▶ **ABOUT THIS EXERCISE**
From the data below, retype exactly the lines starting with the one that contains "You are a GUI" and ending with the one that contains "Image resolution: width=887", both included.

▶ **EXTRACTED INFORMATION**
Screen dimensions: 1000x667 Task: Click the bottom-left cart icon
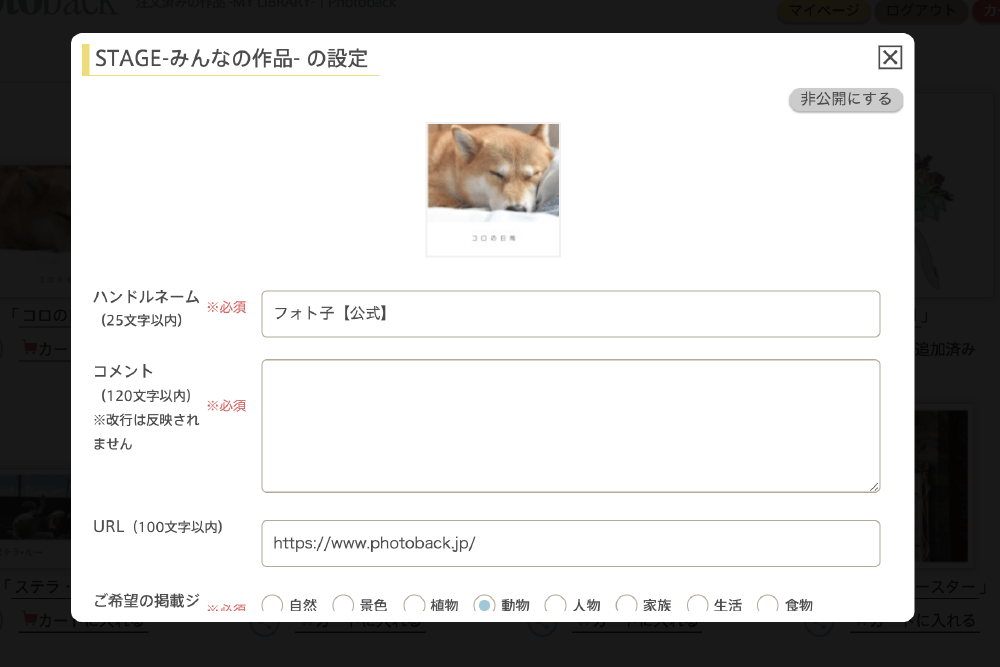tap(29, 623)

==

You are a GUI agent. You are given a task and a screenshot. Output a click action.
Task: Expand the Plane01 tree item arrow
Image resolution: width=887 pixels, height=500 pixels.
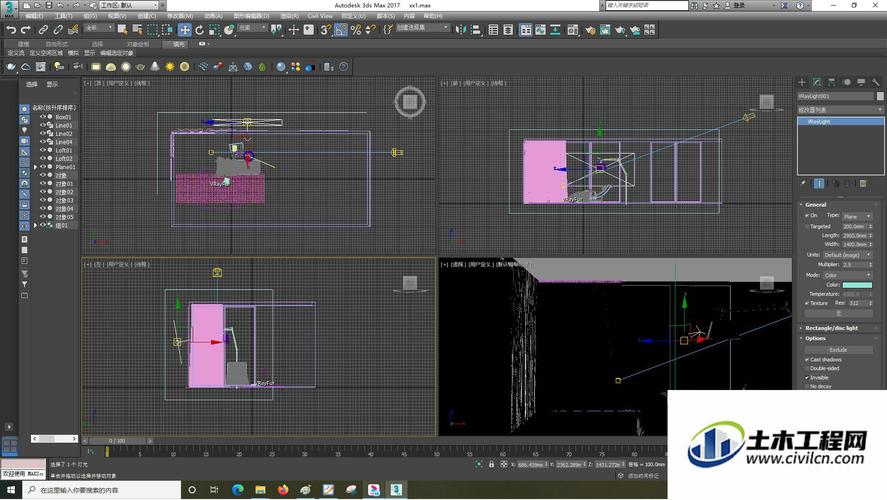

---

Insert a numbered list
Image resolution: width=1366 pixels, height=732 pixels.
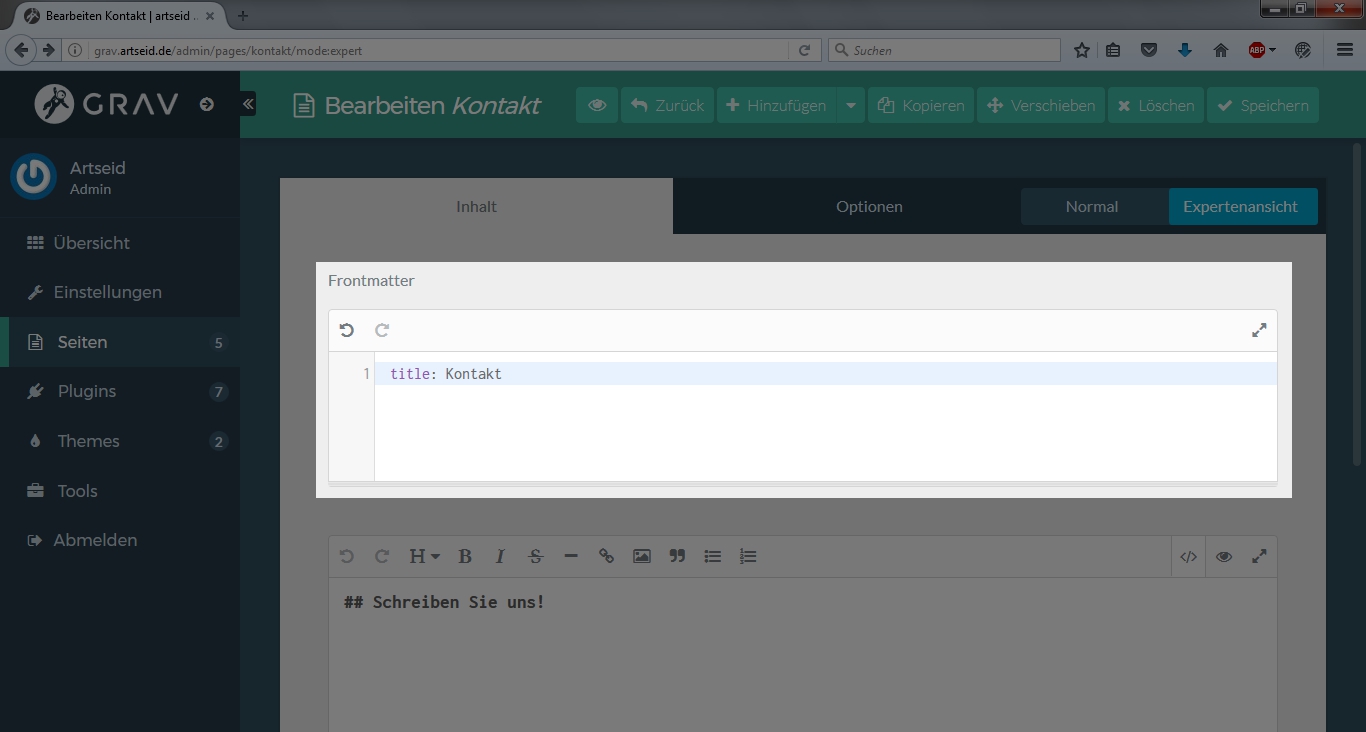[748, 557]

▶ **RESULT FOR THIS EXERCISE**
You are a GUI agent. You are given a task and a screenshot. Output a click action.
Task: Expand the Plane01 tree item arrow
Image resolution: width=887 pixels, height=500 pixels.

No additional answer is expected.